Requirement. Pick out each line of the records that contains the string "checkbox", matching case exactly, and copy those lines.

◇ ◇ ◇

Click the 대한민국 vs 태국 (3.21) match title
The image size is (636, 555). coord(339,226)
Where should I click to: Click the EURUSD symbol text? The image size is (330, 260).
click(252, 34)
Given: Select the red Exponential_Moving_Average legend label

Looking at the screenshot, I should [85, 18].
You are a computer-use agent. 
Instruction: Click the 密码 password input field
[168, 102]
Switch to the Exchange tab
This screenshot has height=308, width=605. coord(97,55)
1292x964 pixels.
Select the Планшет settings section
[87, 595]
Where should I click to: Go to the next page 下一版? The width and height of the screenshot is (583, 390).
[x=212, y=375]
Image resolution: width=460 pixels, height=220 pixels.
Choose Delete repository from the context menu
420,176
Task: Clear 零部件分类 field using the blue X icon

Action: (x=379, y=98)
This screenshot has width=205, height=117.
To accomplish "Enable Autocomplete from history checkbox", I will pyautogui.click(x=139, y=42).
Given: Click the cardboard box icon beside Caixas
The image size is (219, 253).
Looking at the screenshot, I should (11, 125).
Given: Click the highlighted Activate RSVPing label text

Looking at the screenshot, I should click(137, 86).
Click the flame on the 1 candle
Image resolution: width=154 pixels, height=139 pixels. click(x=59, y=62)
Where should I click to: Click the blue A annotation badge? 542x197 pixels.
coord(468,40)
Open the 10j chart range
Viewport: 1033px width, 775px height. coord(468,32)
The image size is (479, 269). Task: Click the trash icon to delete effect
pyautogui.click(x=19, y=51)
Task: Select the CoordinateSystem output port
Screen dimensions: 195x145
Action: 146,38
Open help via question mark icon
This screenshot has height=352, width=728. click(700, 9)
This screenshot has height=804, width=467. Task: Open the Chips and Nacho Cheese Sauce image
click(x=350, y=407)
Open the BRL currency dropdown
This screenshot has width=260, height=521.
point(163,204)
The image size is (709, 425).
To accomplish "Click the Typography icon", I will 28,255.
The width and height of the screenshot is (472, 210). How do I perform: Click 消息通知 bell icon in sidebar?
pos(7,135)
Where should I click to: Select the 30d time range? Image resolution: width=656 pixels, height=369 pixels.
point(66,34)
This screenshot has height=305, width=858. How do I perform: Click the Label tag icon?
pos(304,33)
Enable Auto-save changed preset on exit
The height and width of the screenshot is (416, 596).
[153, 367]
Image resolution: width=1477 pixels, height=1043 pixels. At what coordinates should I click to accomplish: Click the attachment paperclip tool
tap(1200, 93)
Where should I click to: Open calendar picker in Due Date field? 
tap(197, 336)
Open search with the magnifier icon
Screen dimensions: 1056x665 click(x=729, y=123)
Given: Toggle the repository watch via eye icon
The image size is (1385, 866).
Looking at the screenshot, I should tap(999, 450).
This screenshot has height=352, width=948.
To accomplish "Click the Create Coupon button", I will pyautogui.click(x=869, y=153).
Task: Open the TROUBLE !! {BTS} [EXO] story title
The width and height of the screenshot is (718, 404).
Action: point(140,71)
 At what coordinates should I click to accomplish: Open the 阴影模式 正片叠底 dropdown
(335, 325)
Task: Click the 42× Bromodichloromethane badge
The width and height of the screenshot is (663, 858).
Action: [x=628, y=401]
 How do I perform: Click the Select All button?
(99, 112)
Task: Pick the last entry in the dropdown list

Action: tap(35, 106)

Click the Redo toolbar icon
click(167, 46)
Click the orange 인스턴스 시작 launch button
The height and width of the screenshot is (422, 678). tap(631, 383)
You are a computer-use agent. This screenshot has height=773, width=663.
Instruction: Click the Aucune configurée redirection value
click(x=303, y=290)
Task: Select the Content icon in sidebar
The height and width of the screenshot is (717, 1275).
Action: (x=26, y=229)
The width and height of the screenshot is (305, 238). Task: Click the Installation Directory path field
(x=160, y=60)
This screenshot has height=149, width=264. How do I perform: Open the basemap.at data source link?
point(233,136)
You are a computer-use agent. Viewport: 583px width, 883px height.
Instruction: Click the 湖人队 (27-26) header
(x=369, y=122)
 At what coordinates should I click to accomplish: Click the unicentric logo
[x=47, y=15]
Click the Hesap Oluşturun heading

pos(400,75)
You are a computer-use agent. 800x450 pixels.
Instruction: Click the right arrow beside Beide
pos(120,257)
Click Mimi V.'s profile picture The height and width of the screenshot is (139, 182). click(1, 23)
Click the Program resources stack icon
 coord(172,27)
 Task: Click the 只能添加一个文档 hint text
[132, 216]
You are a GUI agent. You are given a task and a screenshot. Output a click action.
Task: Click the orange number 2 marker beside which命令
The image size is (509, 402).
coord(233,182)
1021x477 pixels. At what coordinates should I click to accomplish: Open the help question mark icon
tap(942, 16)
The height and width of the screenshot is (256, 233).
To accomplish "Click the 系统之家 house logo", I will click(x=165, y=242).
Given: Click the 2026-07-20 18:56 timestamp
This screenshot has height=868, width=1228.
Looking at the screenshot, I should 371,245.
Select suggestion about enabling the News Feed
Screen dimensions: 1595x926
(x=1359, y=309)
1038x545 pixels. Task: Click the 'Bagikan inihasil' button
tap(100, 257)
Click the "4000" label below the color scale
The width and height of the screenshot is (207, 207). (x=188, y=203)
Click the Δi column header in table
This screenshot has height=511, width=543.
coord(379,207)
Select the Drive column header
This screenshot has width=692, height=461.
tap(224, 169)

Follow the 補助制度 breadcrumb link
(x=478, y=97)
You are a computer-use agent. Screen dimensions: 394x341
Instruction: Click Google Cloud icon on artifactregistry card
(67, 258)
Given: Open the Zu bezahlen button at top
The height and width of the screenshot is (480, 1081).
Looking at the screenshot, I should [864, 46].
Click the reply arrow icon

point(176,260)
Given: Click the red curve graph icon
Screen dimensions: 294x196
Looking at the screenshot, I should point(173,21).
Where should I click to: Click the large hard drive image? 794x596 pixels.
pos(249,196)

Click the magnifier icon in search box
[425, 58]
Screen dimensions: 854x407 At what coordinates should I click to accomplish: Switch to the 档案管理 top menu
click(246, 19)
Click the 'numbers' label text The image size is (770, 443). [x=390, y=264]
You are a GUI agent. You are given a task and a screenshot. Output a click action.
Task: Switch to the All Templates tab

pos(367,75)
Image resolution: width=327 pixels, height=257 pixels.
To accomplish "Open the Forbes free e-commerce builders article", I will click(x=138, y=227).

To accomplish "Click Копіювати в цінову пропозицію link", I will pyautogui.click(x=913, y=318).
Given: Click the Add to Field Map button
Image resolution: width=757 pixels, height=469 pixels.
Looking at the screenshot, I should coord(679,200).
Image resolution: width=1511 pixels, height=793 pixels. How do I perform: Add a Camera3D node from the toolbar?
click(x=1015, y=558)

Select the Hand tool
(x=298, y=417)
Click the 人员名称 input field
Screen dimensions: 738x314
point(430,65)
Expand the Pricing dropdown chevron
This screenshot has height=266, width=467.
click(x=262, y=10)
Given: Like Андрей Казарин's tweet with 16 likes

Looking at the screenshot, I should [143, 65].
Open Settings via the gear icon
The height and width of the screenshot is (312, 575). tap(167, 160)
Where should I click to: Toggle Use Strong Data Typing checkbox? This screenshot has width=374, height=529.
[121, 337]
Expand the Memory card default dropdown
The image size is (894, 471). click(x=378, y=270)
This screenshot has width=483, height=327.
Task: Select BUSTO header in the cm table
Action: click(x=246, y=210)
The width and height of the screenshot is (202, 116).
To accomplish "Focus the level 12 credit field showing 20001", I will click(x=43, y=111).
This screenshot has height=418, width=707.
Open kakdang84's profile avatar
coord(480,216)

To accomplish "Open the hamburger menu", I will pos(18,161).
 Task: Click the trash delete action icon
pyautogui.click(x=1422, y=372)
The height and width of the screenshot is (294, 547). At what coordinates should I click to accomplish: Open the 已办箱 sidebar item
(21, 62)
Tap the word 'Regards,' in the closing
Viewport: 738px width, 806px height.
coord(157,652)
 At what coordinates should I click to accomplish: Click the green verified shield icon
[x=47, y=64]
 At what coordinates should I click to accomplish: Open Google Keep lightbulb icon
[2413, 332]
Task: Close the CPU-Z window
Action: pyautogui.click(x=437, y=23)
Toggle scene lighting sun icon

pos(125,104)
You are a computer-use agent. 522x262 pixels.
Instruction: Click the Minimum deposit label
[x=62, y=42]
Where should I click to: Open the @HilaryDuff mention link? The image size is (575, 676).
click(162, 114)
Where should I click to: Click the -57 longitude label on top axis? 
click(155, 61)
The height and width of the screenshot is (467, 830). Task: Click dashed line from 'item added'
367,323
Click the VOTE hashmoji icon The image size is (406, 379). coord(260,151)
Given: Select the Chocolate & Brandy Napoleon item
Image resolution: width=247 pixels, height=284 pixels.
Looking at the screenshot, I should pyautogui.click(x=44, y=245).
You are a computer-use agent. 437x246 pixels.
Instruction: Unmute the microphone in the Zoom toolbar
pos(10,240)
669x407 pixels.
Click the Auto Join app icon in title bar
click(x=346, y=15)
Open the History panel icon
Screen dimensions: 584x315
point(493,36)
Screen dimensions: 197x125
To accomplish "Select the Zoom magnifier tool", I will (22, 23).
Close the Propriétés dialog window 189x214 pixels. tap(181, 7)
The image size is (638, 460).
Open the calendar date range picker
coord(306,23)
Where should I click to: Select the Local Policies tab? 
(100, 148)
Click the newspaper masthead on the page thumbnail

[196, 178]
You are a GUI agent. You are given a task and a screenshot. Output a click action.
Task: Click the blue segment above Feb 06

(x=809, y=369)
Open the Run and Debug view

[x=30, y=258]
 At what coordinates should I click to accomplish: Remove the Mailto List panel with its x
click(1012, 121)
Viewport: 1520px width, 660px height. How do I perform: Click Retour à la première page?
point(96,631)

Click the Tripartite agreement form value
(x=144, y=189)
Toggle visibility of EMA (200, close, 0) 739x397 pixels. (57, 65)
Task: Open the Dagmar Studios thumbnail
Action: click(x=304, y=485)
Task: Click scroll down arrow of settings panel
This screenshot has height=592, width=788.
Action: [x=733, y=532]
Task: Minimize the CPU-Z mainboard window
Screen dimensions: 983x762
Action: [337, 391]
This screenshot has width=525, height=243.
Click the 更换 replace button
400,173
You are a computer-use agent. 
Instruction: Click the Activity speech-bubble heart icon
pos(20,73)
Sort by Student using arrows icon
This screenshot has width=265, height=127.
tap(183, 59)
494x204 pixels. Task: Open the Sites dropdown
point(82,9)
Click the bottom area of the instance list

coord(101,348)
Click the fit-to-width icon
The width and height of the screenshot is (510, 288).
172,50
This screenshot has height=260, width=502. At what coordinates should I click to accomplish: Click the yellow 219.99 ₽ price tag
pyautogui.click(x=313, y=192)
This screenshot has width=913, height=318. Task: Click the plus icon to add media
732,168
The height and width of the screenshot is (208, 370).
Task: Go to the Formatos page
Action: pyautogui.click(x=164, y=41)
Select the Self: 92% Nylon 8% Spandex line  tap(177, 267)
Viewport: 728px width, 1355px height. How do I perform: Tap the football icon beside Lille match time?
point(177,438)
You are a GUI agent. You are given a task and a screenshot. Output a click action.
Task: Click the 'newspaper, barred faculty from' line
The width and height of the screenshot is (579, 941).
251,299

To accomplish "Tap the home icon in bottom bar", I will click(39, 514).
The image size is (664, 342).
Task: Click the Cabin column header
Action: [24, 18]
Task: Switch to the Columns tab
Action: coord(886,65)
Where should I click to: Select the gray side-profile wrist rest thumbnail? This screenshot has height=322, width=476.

◇ ◇ ◇

In response.
To accomplish "Enable Autocomplete from history checkbox", I will pyautogui.click(x=139, y=42).
Where should I click to: Toggle Use Strong Data Typing checkbox? This screenshot has width=374, height=529.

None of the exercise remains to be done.